• Set task: Write a continuation of the text about footballer Bill Bentley, starting after its last sentence.

• Excerpted text:
Bill Bentley

Personal information
- Full name: William John Bentley
- Date of birth: 21 October 1947 (age 78)
- Place of birth: Longton, Stoke-on-Trent, England
- Height: 5 ft 11 in (1.80 m)
- Position: Left-back

Youth career
- 1962–1964: Stoke City

Senior career*
- Years: Team / Apps / (Gls)
- 1964–1968: Stoke City / 48 / (1)
- 1968–1977: Blackpool / 296 / (11)
- 1977–1980: Port Vale / 95 / (0)
- 1980–1981: Stafford Rangers / 20 / (1)
- Total:  / 459 / (13)

International career
- England Youth

Managerial career
- 1979: Port Vale (caretaker)

= Bill Bentley (footballer) =

English footballer (born 1947)

William John Bentley (born 21 October 1947) is an English former professional footballer who played as a left-back. He made 439 league appearances in a 15-year career in the Football League.

• Extracted entries:
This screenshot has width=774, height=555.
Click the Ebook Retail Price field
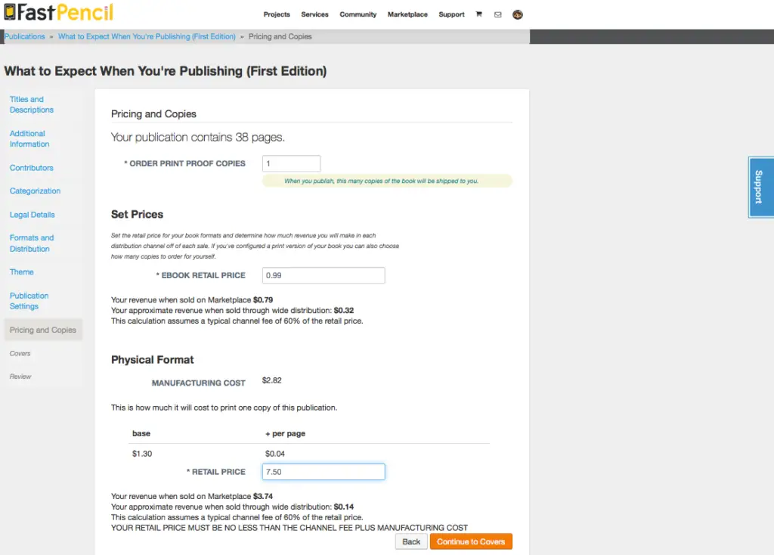(324, 275)
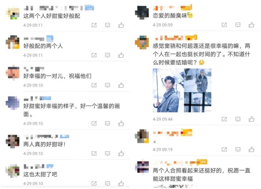Like the comment posted 4-29 09:19

251,149
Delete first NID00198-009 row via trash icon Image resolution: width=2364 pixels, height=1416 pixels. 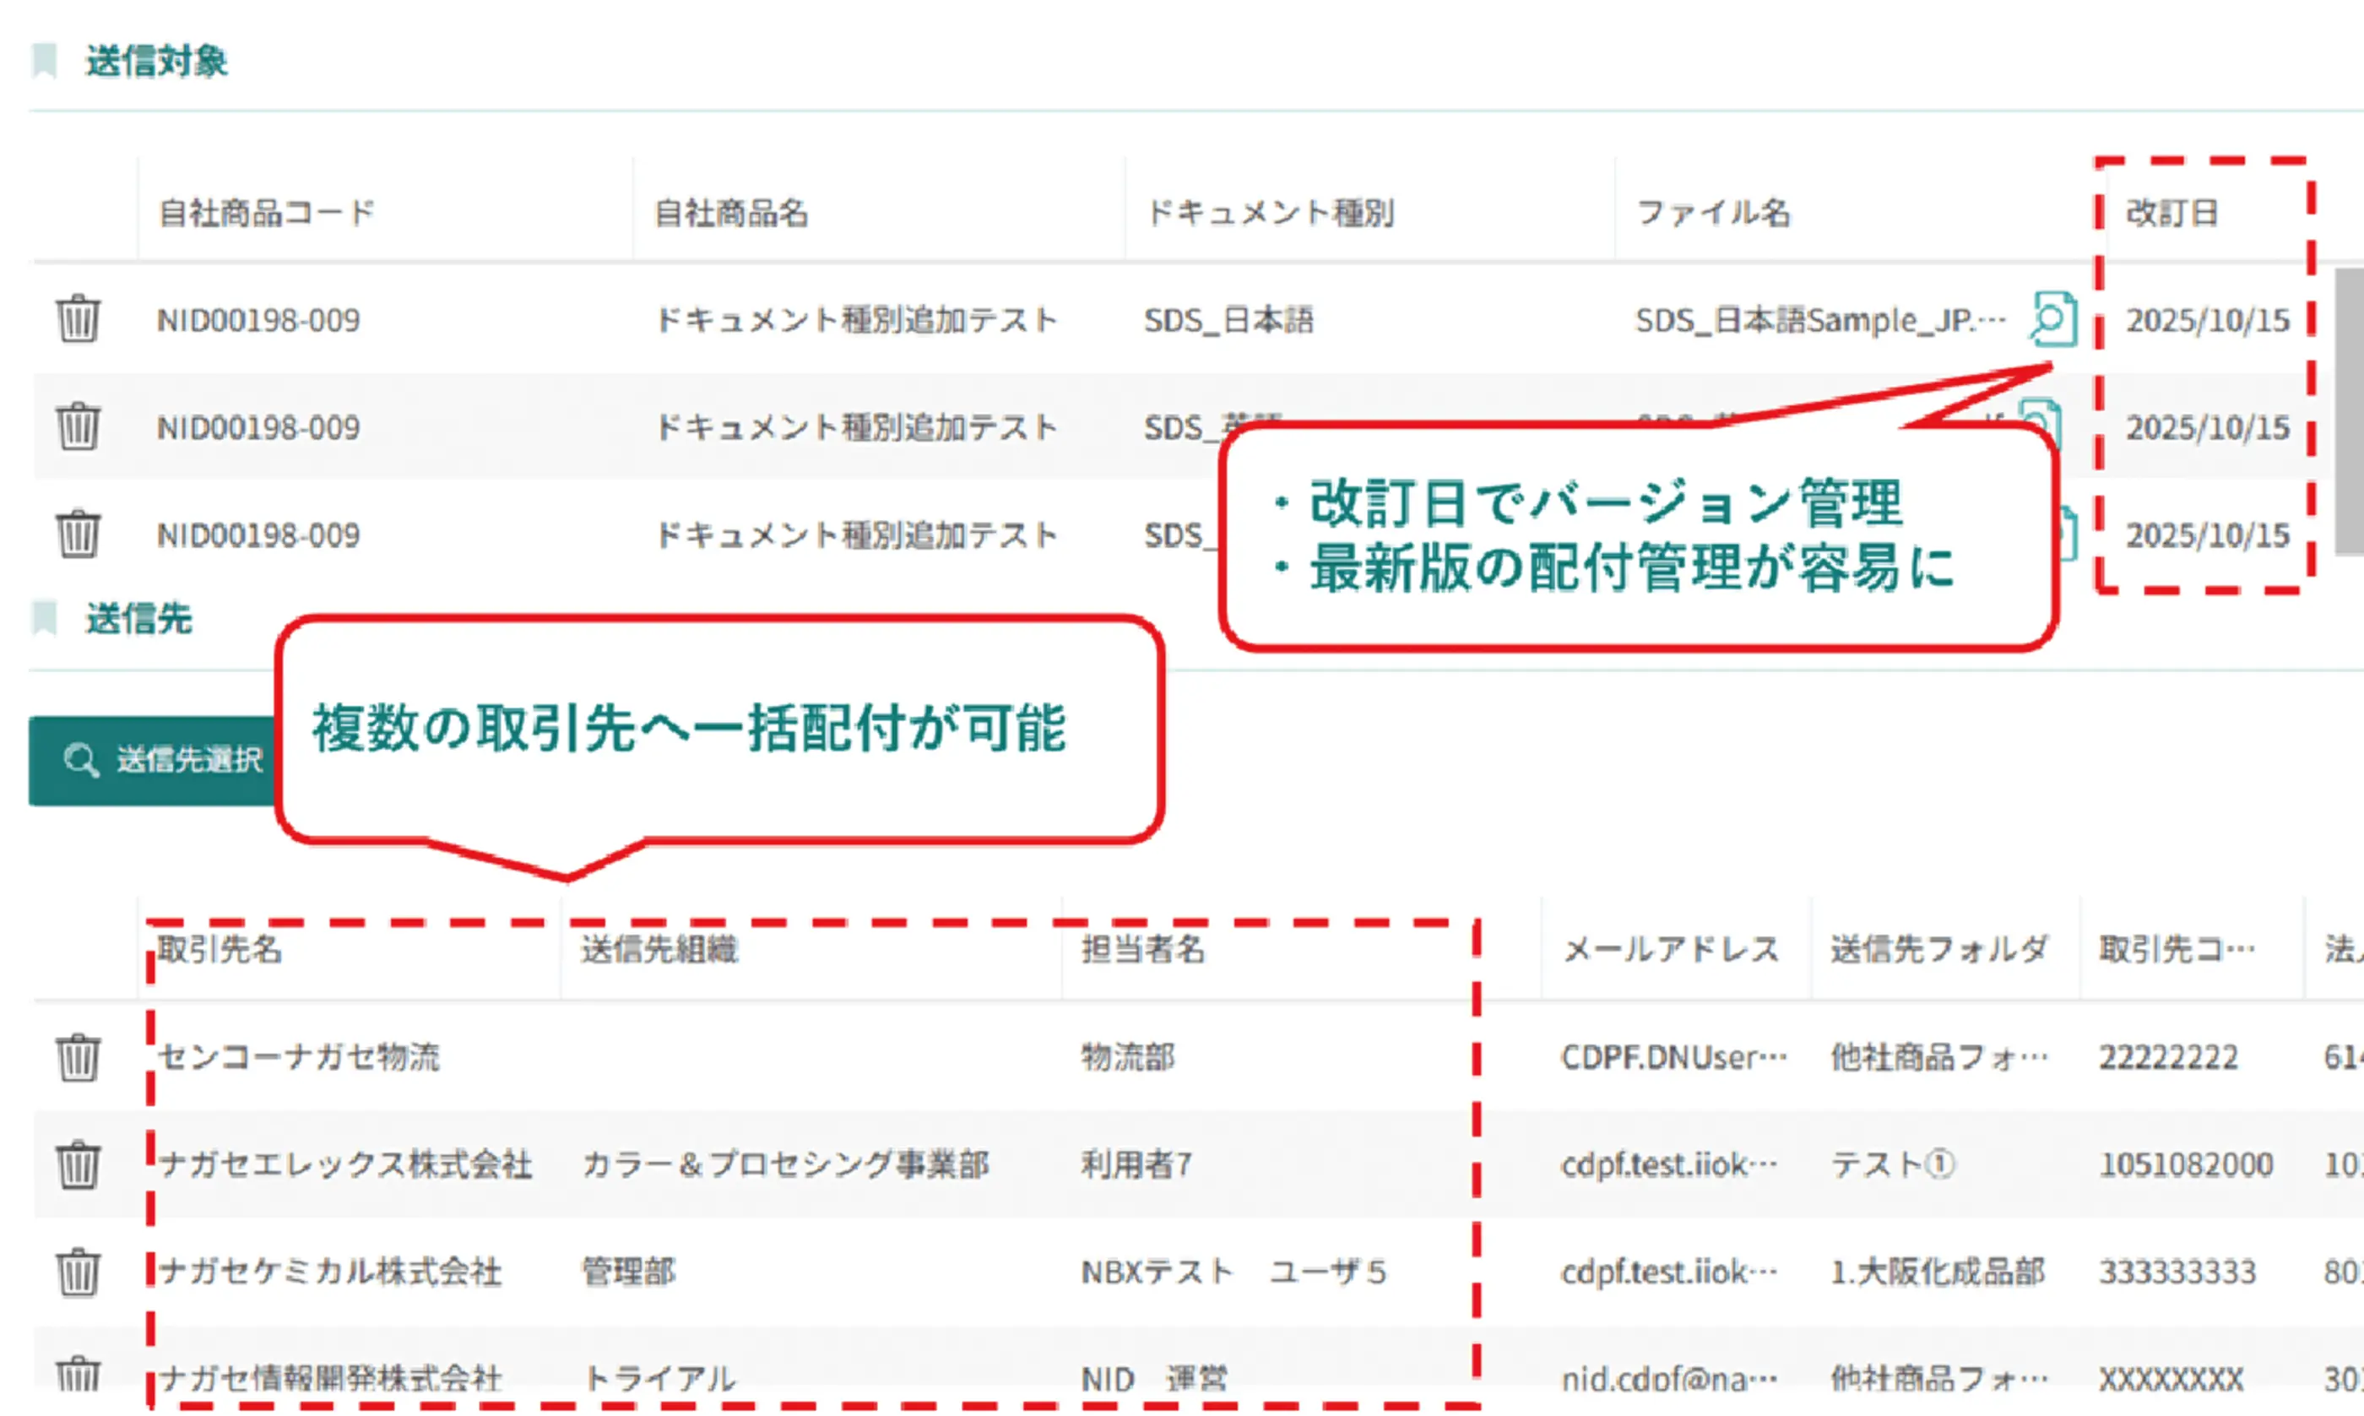[x=77, y=319]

• Result of this task:
Beginning his career at Stoke City in 1964, he moved on to Blackpool in 1968. He spent the next nine years with Blackpool, helping them to win promotion out of the Second Division in 1969–70 and to lift the Anglo-Italian Cup in 1971. He spent 1977 to 1980 at Port Vale, also briefly serving the club as caretaker manager in 1979. He ended his career at non-League club Stafford Rangers in 1981.

==Early and later life==
William John Bentley was born on 21 October 1947 in Longton, Stoke-on-Trent and attended St Gregory's School. He played for Stoke-on-Trent schoolboys, winning two consecutive national titles in a side that included Terry Alcock, Clint Boulton, John Woodward and Denis Smith. He went on to represent both Staffordshire and England at schoolboy level, and was also capped at England Youth level.

After retiring from football he became a window cleaner in the Trentham area of Stoke-on-Trent.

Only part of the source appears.